The used capital goods i.e., Machinery, buildings, equipment, vehicles and tools are allowed freely to import or export in India as per the custom tariff heading and restrictions if any on such goods functionality, on payment of applicable custom duty and on concessional rate of custom duty under EPCG (Export Promotional Capital Goods) licence issued by DGFT (Director General of Foreign Trade) India.

The used capital goods imported in India must carry the Chartered Engineer certificate from who are authorised by the DGFT India, this certificate can be issued by such authorised C.E.’s on preload inspection basis at load port or after arrival of shipment at destination.
The inspection report helps to understand the conditions and current market valuation of such imported capital goods to depreciate for assessment and collection of the custom duty by Custom Authorities.
How to Calculate the Current market Value: –
The current market value of used capital goods depends on the below points.
i. Year of manufacturing, make and model no.
ii. Cost in the year and at the time of manufacturing for new machines.
iii. Any reconditioning/repairing/reprocessing of goods, present working conditions
iv. Remaining life of goods on the basis of its present condition.
What is depreciation and how to calculate it: –
The depreciation is the process of decreasing or calculation the value of used capital goods compare to its new model cost and its life of manufacturing.

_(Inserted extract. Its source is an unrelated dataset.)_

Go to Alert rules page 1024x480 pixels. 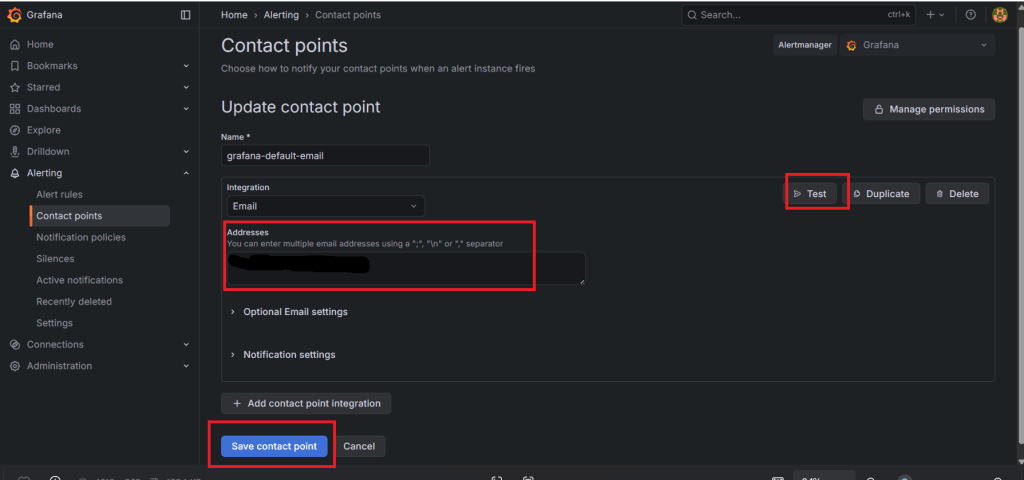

The government of India has defined the below method to calculate and depreciate the cost of used capital goods/machinery.
For 1st year from manufacturing date 4% per quarter of new product cost (total 16%)

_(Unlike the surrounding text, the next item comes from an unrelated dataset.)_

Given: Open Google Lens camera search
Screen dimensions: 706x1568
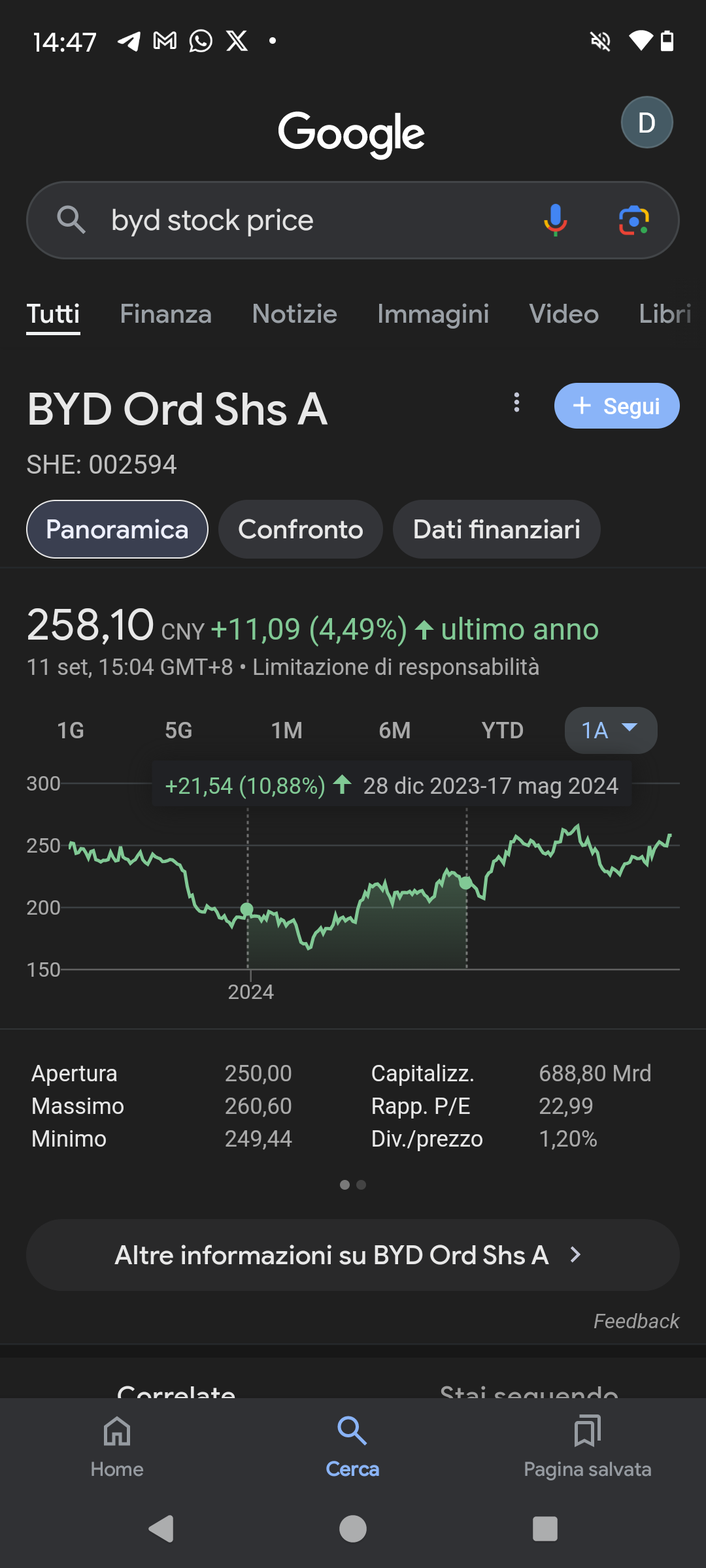Looking at the screenshot, I should pyautogui.click(x=633, y=220).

For 2nd year from manufacturing date 3% per quarter of new product cost (total 12%)
For 3rd year from manufacturing date 2.5% per quarter of new product cost (total 10%)
For 4th year from manufacturing date to onwards 2% per quarter of new product cost (total 8%)
Please be noted that the such depreciations are allowed only at the maximum of 70% of new machine/goods cost. The cost calculated in such method are FOB cost of imported used capital goods and any sea/air freight and insurance will be additional for assessment by custom.